■ Exercise ■
Beginning at the line containing "Instruction: Navigate to the Account step" in the material below and ending at the line containing "Select the hostprot package tab", return each line exactly and add nothing.

■ Source material ■
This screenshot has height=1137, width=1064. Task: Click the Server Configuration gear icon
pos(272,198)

* * *

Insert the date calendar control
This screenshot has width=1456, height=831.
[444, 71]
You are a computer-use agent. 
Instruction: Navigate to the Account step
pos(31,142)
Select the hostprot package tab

■ Answer for the task ■
Instruction: Navigate to the Account step
pos(31,142)
Select the hostprot package tab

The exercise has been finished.